Build a single-file binary

./scripts/build_binary.sh
./dist/codag-drain-py --help

PyInstaller bundles the Python interpreter and drain3 into one file under dist/. Build on each OS / architecture you intend to ship.

Programmatic API

from codag_drain_py import LogLine, TemplaterConfig, template_logs

result = template_logs(
    [LogLine(message="latency 20ms"), LogLine(message="latency 8400ms")]
)
print(result.render())
print(result.to_json(indent=2))

TemplateIndex exposes the streaming variant:

from codag_drain_py import LogLine, TemplateIndex

idx = TemplateIndex()
for msg in some_iterator():
    idx.push(LogLine(message=msg))
print(idx.templates().render())

Tests

pip install -e ".[dev]"
pytest

Credits

  • Drain3 — the underlying log template miner from logpai. We use the published PyPI package directly.
  • codag-drain — the Rust project this Python port is modeled on. The compact-line tokenizer fallback, multi-member template derivation, slot profiling, and CLI surface all follow that design.

## APPLY WHAT YOU READ
(1) Answer these questions from the codag-drain-py text:
(a) What bundles the Python interpreter and drain3 into one file?
(b) Which class exposes the streaming variant?
(c) What Rust project is this Python port modeled on?
(2) Transcribe the part of the codag-drain-py text starting with "print(idx.templates().render())" and going on through "PyPI package directly.".

## DATA FOR ANALYSIS
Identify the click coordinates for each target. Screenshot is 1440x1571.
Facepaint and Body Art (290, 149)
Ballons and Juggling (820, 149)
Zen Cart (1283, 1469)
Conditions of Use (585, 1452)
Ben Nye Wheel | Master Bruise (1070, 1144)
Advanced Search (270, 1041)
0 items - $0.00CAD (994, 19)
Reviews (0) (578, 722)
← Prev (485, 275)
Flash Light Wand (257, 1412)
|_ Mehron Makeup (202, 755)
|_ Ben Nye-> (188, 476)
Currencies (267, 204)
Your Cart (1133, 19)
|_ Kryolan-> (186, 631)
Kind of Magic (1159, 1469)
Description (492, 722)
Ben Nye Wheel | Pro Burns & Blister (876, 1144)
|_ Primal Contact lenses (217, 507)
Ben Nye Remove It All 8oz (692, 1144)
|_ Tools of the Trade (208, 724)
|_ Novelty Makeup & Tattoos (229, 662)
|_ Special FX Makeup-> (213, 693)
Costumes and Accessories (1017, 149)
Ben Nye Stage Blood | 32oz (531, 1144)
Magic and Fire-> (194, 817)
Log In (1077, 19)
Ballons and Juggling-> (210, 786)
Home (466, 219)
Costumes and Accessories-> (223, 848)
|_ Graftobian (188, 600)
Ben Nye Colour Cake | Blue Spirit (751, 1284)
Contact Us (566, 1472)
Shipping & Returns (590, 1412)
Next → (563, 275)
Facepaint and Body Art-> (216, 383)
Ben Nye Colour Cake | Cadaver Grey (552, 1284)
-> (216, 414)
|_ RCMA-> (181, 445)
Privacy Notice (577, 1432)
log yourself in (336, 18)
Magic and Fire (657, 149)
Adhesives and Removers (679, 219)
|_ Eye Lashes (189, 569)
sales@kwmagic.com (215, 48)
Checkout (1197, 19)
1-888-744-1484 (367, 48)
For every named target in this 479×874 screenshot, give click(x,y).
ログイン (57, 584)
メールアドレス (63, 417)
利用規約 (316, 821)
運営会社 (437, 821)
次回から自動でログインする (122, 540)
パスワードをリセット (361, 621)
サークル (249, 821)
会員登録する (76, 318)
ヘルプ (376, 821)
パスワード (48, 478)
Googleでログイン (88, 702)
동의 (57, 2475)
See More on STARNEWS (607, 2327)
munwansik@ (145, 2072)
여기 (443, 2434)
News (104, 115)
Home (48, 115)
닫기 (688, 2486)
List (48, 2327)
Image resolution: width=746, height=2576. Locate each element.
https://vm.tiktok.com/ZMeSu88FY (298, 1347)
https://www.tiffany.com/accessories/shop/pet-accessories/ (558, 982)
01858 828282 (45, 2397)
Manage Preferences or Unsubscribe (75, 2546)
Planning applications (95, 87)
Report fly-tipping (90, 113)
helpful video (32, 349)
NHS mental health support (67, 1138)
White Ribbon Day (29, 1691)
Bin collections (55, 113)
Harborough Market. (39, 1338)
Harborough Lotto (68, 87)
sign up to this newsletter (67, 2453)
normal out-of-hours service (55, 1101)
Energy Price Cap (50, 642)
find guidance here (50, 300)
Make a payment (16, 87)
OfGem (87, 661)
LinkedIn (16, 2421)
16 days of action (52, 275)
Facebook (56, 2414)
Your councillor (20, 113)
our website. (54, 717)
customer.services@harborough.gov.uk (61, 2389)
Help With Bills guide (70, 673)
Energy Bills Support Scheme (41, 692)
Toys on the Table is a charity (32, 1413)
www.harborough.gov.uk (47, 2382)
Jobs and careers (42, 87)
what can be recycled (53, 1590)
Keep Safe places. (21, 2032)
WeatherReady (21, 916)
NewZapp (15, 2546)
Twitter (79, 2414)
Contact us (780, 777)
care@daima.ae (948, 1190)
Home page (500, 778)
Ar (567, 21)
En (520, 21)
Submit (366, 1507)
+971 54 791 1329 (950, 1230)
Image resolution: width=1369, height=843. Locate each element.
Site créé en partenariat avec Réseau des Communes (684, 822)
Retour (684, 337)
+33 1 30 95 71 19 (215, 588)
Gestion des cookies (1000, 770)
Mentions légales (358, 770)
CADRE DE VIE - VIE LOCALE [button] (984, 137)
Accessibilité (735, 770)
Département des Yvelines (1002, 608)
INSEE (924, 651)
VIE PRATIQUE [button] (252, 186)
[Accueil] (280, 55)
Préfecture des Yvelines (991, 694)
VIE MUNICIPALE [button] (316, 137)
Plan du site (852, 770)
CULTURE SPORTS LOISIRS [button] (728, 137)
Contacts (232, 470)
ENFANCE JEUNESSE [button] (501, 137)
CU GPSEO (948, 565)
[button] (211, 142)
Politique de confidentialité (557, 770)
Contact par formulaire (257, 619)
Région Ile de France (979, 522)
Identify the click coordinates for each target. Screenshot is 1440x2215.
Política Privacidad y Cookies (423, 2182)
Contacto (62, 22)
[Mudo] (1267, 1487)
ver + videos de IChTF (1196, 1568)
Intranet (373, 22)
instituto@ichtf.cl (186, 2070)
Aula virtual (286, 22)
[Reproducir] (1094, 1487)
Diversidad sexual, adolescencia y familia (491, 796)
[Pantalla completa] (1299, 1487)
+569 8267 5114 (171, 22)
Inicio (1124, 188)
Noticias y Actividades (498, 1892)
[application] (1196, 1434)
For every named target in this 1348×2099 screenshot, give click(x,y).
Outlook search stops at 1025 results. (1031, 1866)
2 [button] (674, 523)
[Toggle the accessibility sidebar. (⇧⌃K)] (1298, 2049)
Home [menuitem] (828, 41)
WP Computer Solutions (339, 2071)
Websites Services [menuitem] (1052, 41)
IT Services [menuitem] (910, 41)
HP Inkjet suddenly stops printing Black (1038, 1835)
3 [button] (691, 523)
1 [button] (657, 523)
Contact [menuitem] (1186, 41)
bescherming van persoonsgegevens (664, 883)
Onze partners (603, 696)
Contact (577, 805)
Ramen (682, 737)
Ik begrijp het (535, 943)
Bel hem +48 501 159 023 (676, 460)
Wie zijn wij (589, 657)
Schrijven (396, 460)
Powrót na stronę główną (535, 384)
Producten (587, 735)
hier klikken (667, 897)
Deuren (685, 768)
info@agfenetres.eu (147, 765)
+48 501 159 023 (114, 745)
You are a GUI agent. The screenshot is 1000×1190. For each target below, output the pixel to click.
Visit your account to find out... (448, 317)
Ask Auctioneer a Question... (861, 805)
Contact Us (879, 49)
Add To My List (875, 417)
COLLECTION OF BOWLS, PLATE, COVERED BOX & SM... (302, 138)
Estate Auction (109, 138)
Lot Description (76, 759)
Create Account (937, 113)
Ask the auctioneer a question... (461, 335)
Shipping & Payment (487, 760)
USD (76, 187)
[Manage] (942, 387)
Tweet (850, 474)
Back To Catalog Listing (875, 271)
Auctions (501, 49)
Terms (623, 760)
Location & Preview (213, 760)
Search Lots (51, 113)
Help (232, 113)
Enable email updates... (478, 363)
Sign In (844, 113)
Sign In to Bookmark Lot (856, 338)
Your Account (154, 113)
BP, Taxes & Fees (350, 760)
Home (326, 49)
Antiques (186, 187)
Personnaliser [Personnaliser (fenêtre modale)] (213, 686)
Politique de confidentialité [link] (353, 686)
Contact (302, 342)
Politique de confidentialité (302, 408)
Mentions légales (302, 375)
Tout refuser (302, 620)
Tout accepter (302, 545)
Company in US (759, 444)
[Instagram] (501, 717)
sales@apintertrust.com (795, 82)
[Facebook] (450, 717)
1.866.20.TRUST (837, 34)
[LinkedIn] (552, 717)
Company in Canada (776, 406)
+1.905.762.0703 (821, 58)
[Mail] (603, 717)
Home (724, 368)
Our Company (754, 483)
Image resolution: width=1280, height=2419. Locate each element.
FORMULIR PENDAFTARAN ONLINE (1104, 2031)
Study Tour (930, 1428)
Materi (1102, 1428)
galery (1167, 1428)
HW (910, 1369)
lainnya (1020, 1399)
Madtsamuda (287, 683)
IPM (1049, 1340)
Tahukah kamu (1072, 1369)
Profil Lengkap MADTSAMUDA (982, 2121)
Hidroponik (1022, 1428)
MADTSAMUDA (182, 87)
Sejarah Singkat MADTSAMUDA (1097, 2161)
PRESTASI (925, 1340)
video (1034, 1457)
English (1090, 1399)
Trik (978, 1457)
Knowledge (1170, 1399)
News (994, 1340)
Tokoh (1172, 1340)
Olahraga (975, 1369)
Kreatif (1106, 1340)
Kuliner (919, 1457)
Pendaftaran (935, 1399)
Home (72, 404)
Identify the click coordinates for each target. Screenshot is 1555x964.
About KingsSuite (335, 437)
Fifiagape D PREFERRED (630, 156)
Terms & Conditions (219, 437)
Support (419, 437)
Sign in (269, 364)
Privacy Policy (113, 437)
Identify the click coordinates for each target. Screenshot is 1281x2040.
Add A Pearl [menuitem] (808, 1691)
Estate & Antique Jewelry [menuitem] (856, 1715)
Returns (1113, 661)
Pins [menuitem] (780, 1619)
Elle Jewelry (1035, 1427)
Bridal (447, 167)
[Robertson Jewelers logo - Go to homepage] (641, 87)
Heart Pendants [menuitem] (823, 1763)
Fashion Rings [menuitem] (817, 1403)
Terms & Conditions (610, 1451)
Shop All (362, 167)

## ANSWERS BY TASK
(1)
(a) PyInstaller
(b) TemplateIndex
(c) codag-drain

(2)
print(idx.templates().render())

Tests

pip install -e ".[dev]"
pytest

Credits

  • Drain3 — the underlying log template miner from logpai. We use the published PyPI package directly.